Hi, could you help find out why the projection stage doesn’t use an index that contains all the fields to be included? And any advice on how to avoid full scan to get the projection.
Objects have the following schema:
test> db.events.find({}).limit(3)
[
{
_id: ObjectId("63a086c116b1985489f8ccaf"),
data: { x: 'X' },
meta: {
key: 'nk0',
schema: { tenant: 't1', name: 'type#0', version: '2.0.22' }
}
},
{
_id: ObjectId("63a086c116b1985489f8ccb0"),
data: { x: 'X' },
meta: {
key: 'nk1',
schema: { tenant: 't1', name: 'type#1', version: '2.0.22' }
}
},
{
_id: ObjectId("63a086c116b1985489f8ccb1"),
data: { x: 'X' },
meta: {
key: 'nk2',
schema: { tenant: 't1', name: 'type#4', version: '2.0.22' }
}
}
]
I’ve created a unique compound index that includes ‘meta.key’, ‘meta.schema.name’, ‘meta.schema.tenant’

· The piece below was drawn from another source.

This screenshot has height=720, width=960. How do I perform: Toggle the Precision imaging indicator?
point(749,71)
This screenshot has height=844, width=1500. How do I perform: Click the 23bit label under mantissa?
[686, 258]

test> db.events.getIndices()
[
{ v: 2, key: { _id: 1 }, name: '_id_' },
{
v: 2,
key: { 'meta.key': 1, 'meta.schema.name': 1, 'meta.schema.tenant': 1 },
name: 'meta.key_1_meta.schema.name_1_meta.schema.tenant_1',
unique: true
}
]
I want to extract these fields into a separate collection. I expect that aggregation pipeline will use the index to retrieve data, but it doesn’t.

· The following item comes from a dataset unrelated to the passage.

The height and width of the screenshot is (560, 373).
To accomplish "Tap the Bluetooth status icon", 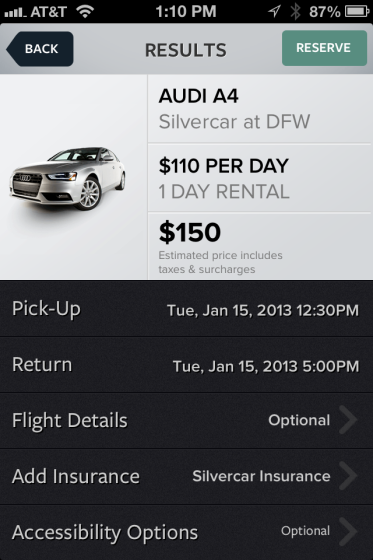I will [295, 11].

test> db.events.explain().aggregate([{$project: {'_id':0, 'meta.key': 1, 'meta.schema.name': 1, 'meta.schema.tenant': 1}}, {$out: 'out_test'}])
{
explainVersion: '1',
stages: [
{
'$cursor': {
queryPlanner: {
namespace: 'test.events',
indexFilterSet: false,
parsedQuery: {},
queryHash: 'E7D9C058',
planCacheKey: 'E7D9C058',
maxIndexedOrSolutionsReached: false,
maxIndexedAndSolutionsReached: false,
maxScansToExplodeReached: false,
winningPlan: {
stage: 'PROJECTION_DEFAULT',
transformBy: {
meta: { key: true, schema: { tenant: true, name: true } },
_id: false
},
inputStage: { stage: 'COLLSCAN', direction: 'forward' }
},
rejectedPlans: []
}
}
},
{ '$out': { db: 'test', coll: 'out_test' } }
],
serverInfo: {
host: '02295ffc4e95',
port: 27017,
version: '6.0.2',
gitVersion: '94fb7dfc8b974f1f5343e7ea394d0d9deedba50e'
},
serverParameters: {
internalQueryFacetBufferSizeBytes: 104857600,
internalQueryFacetMaxOutputDocSizeBytes: 104857600,
internalLookupStageIntermediateDocumentMaxSizeBytes: 104857600,
internalDocumentSourceGroupMaxMemoryBytes: 104857600,
internalQueryMaxBlockingSortMemoryUsageBytes: 104857600,
internalQueryProhibitBlockingMergeOnMongoS: 0,
internalQueryMaxAddToSetBytes: 104857600,
internalDocumentSourceSetWindowFieldsMaxMemoryBytes: 104857600
},
command: {
aggregate: 'events',
pipeline: [
{
'$project': {
_id: 0,
'meta.key': 1,
'meta.schema.name': 1,
'meta.schema.tenant': 1
}
},
{ '$out': 'out_test' }
],
cursor: {},
'$db': 'test'
},
ok: 1
}
What is wrong?
Using MongoDB: 6.0.2
Using Mongosh: 1.5.0